Nonostante tutto questo, il nostro governo, che ne è certamente a conoscenza, sta intensificando gli sforzi per concludere accordi con la Libia, o meglio con il debolissimo governo libico riconosciuto dalla comunità internazionale,  per espellere verso i suoi campi i migranti che non hanno diritto d’asilo e bloccare le partenze dalle sue coste. L’obiettivo europeo, e italiano, per il 2017 è chiudere la rotta che arriva sulle nostre coste come fece nel 2015 con la rotta che arrivava in Grecia, stipulando i famigerati accordi con la Turchia. Sembra ormai chiaro che i trattati in materia di diritti umani e di protezione internazionale sono diventati carta straccia.
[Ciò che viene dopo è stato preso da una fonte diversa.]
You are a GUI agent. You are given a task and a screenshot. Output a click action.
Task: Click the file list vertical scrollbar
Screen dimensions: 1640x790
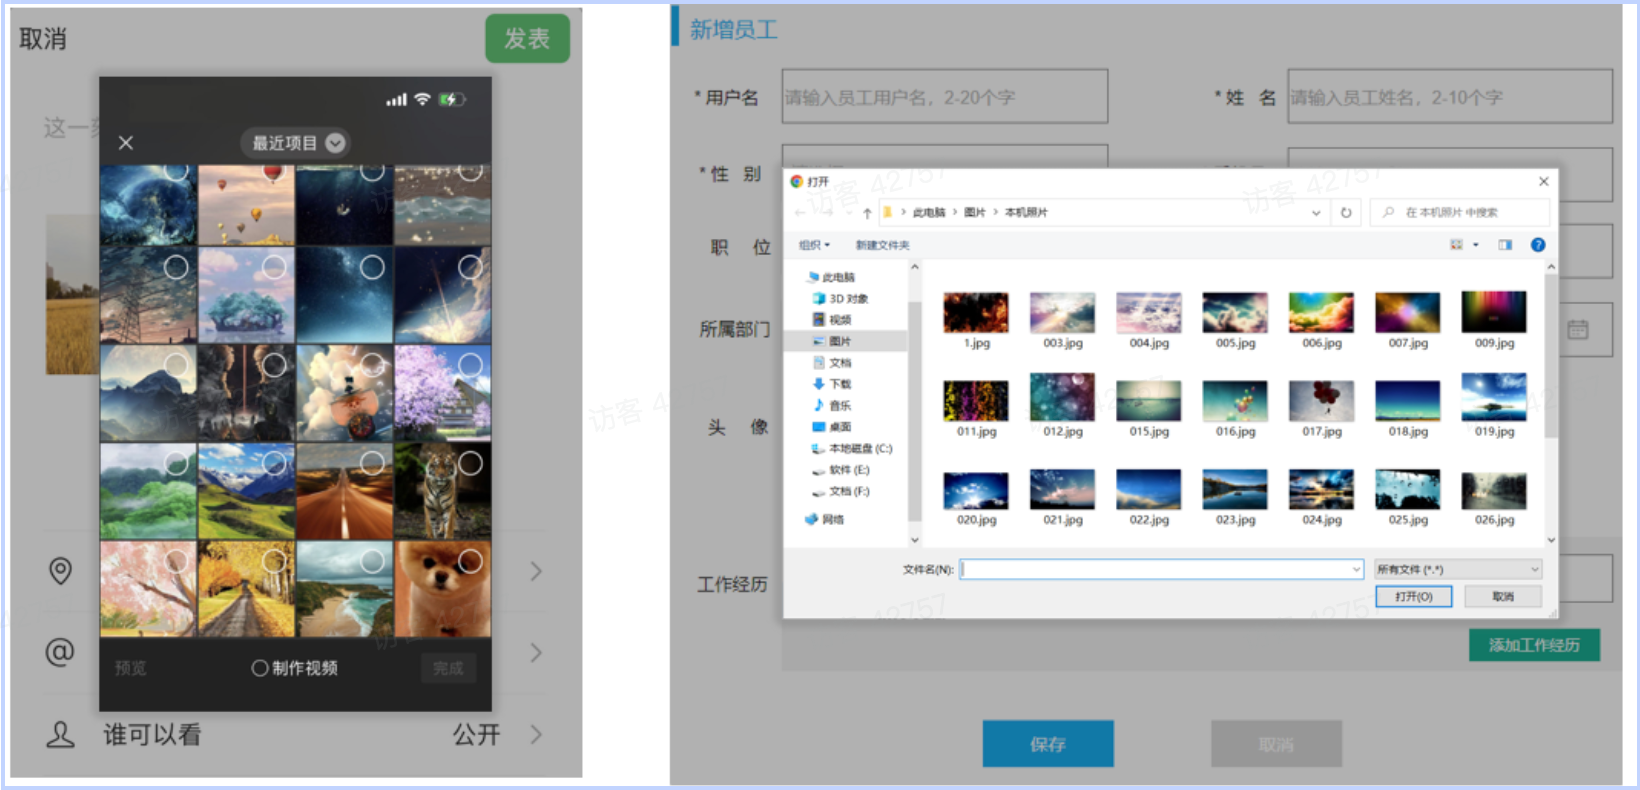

Il polverone sulle Ong colluse con i trafficanti non fa che aggiungere un tassello ad un puzzle che è ormai delineato chiaramente: L’Europa è disposta a venire a qualsiasi compromesso, a spazzar via  anche con la calunnia chi lavora contro il disegno di sigillare le frontiere, pensando così di salvaguardare i propri privilegi. Non è mai successo nella storia che si riuscisse a fermare i flussi migratori con misure repressive, ma, a quanto pare, la storia non insegna niente e la nostra classe politica è affetta dalla sindrome del ripetere ciclicamente gli stessi errori.